The insight, gentlemen, by which man only indirectly is connected with the -- can be connected with the world is that he belongs to a nation, whose language he understands, and in which he participates. Most people who write and speak a language are only not in the center of their responsibility; they talk, they gossip, they prattle in the language of their editorial columnists, and repeat endlessly what Mr. Lippmann has said.

So gentlemen, what I mean to say is: there is no center point {for them}. This point goes out into a Cross of Reality. There is always room. Science, for example, an abstraction. The world is organized, gentlemen, in an abstract manner, not in a personal manner. That's perhaps for you hard to understand. Take it down as something perhaps to be meditated upon then much later. The world is never organized in a personal manner, but always in an abstract manner. Every man here in this room can be replaced by somebody else.

The important thing is, gentlemen, that the outside does not appear as something to be omitted, but as nature, as something to get -- be organized. Nature. Man himself wants to become a part of nature, you see. He tries himself to become natural. The dream of this whole second millennium is, gentlemen, that the nations want to be one with nature. To put nation and nature on all fours is the ideal of this era. And any revolution is achieved so that what you are by birth might appear to be natural.

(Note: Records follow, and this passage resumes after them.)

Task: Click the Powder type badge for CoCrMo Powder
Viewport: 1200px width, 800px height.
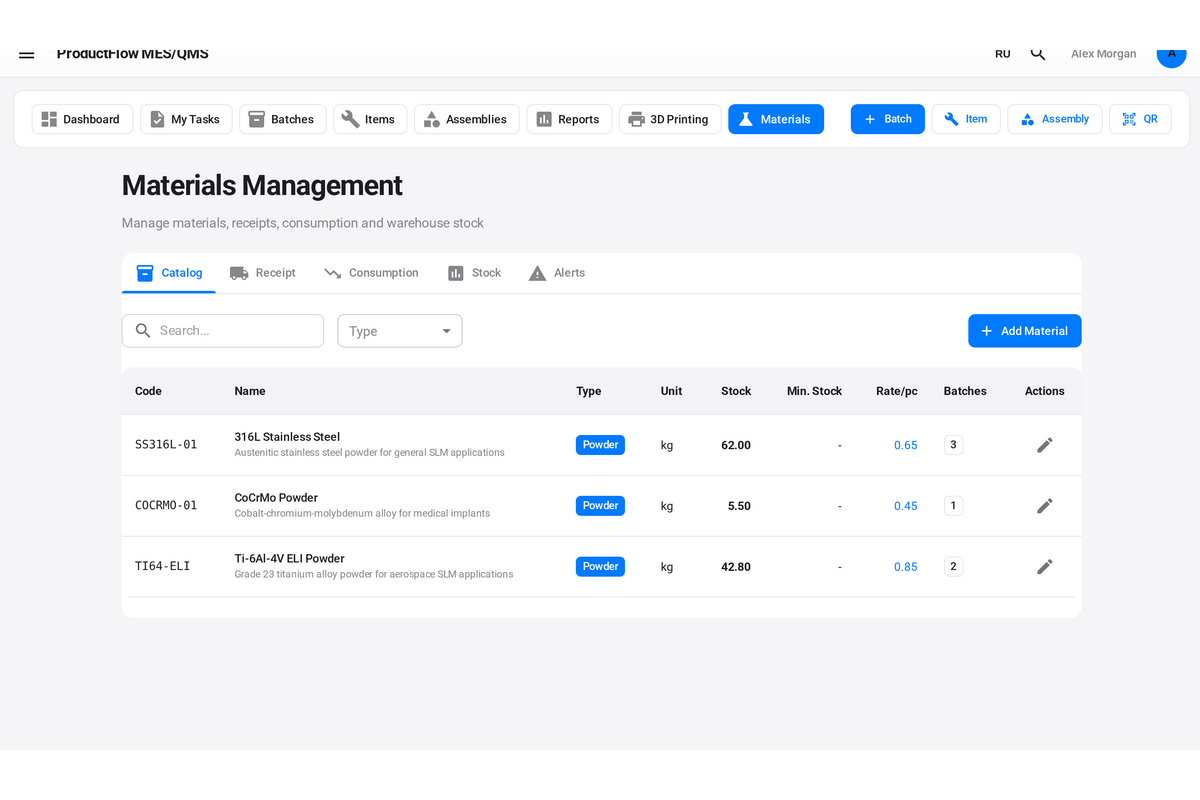Action: (x=600, y=505)
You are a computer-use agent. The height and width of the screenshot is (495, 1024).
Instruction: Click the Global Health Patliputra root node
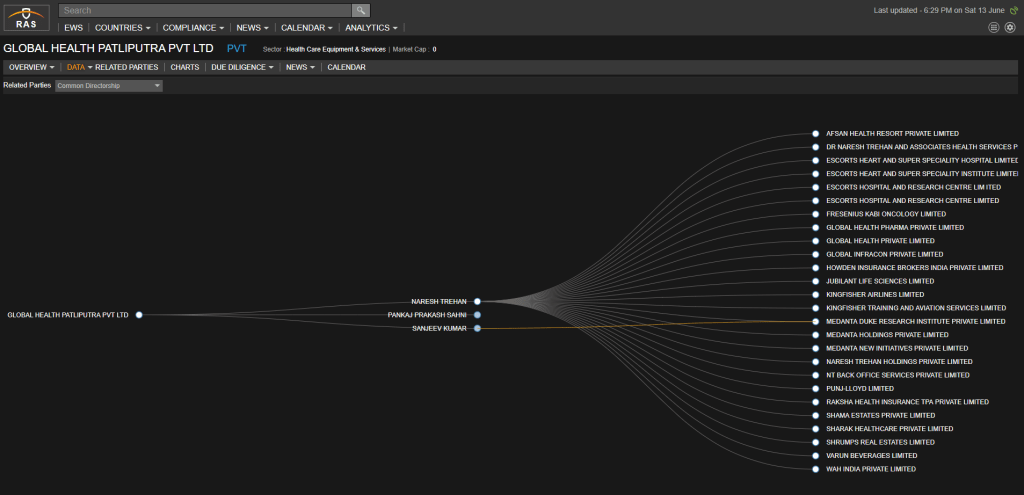139,315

Now you say, "Well, he's nuts." You are so deeply immersed in your own nature that you do not know that when you are given the name, { }, that you are not natural. Names, as we already know, are not natural. They are historical. But man tries to forget all this, what makes him just a nationalist. And he thinks, "Oh, let me just be a natural man."

So gentlemen, he has achieved this identification of nation and nature by {other means}, by progress, by machinery, by all kind of gadgets by which he becomes more and more natural the more refrigerators and cars he has. A very strange contradiction. We have now reached the zenith of naturalness. Everybody whom I talk to says, "I'm" -- "Man is just {that}, a piece of nature." And when I see how this man is dressed, how he moves, there is not one inch of naturalness around him, you see. That's very strange. Here, even the ladies wear glasses. Pardon me. That's not natural. That's scientific.

We are all scientific man, and we all pose as natural man. Very strange how we can do it. There is not -- nothing natural about us. We have no beards, we are clean-shaven, Mr. Gillette has triumphed. Is this a triumph of nature? You know, Jews and Greek -- Christians take a very -- very serious view of -- to our shaving. They say we are all about to go to Hell, because God gave us a beard. And to shave is against nature. And this -- I'm very serious in this. As you know, the Greek priest in the Greek Orthodox Church must wear a beard. Because he -- although he looks ugly, he says that's how God wanted him to be. "I speak to my created nature." They are much more faithful about nature than you and I. Shaving is an absolute, unnatural action { }. It hurts.

Now I have to stop here, gentlemen. But I hope that { } that still { }. We have technical progress as our background. { }. Any child can today say he grows up in a mechanized world. The world is mechanical. So that what has been the goal, gentlemen, of your grandfathers is the background of your children. They take that for granted. Of course, we fly. Of course, we have atomic { }. They are blas‚. Just as a hundred years ago, your fathers began to say, "Well, Christians, of course. But what of it?" you see. So your children will say, "Well, mechanization. Of course. But what of it?" Now you have to have another goal. And I have put a question mark there. Where do these era people go, from mechanization? You see?